Some Glass Jars and Shifting: A solo performance with voice, glass jars and movement by a talented young dancer who emerges from Cunningham's non-literal dance experiments of the fifties. David Appel claims he's been a musician since the fourth grade, but says his real interest is the fine line between unconscious changes in movement and those made consciously. If nothing else, his two pieces should be a victory for sheer concentration as Appel winds his dances tighter and tighter and each movement appears as a completion of the one that came before. April 30 and May 1 at 8 p.m. at 173A Mass. Ave. Tickets $2.
The Odori Festival of Japan; A dazzling repertory of traditional devil dances, temple dances, dragon dances and displays of ritual combat on tour with 40 dancers as Japan's offering to the bicentennial. May 3 - 4 at 8 p.m. at the Berklee Performance Center, corner of Mass. Ave. and Boylston Street. For tickets call 426--6310.
Introspection: Vicki Rubin and Lydia Sargent try unsuccessfully to invent a personal form of dance to express their inner thoughts. Working with a company untrained in even the most basic modern dance forms, even the two pieces in the program which are drawn from a recognizable style ("Yearning" uses tap dancing) or on a communicable idea ("Taking a Walk" uses interesting combinations of men and women taking strolls together) don't work.

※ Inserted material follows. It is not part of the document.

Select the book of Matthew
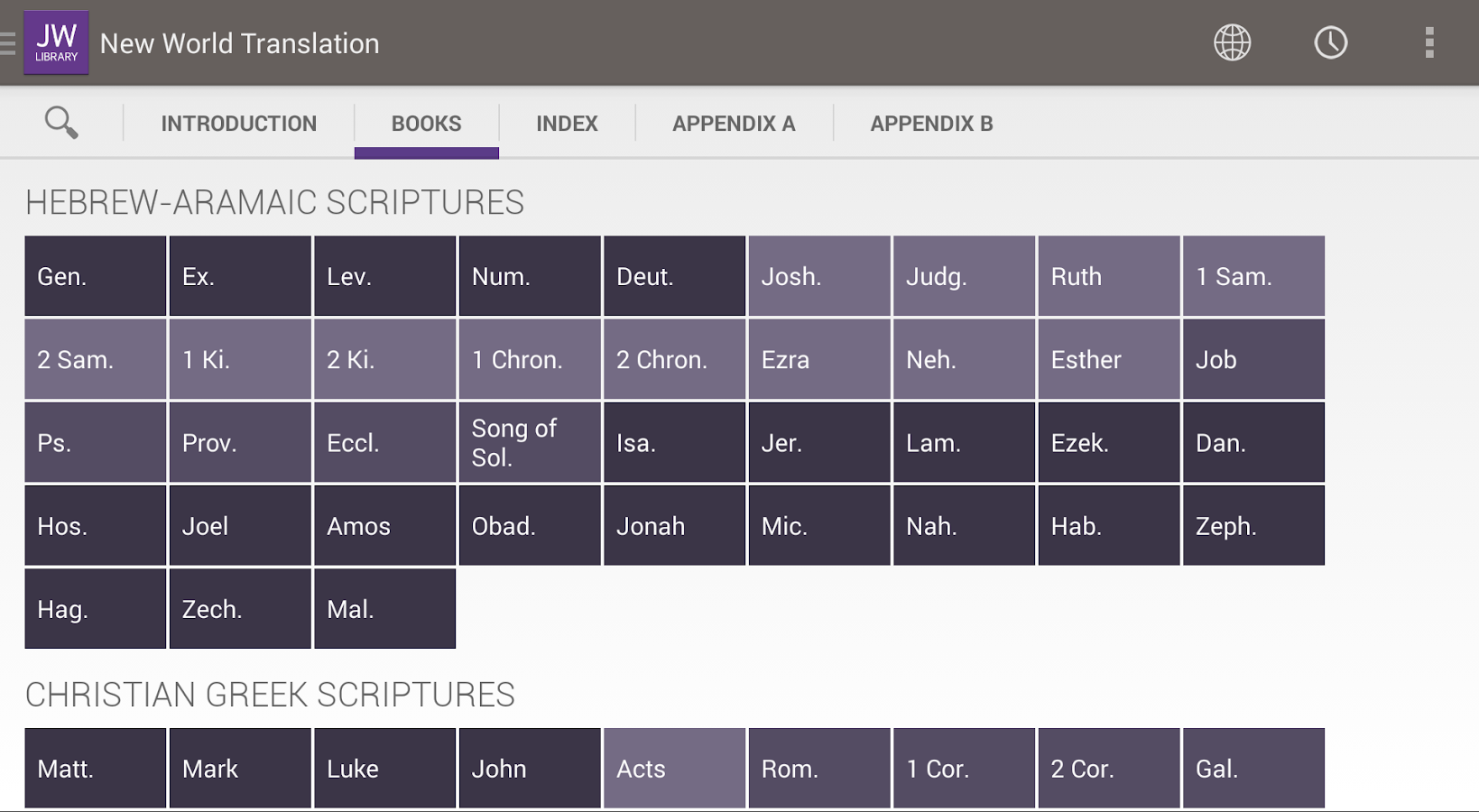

May 1 at 8 p.m. at 15 Newbury Street in Boston. Tickets $2.
Mandala Folk Dance Ensemble: A lively, versatile 35-member troupe performs traditional dances from 9 countries. April 30 at 8 p.m. at the Peabody School Auditorium, 44 Linnean Street, Cambridge. Tickets $3.
In it Together: Well done, well crafted modern dance by Dorothy Hershkowitz and Amy Ellsworth of the Dance Circle of Boston. April 29 - 30 at New England Life Hall, 225 Clarendon Street.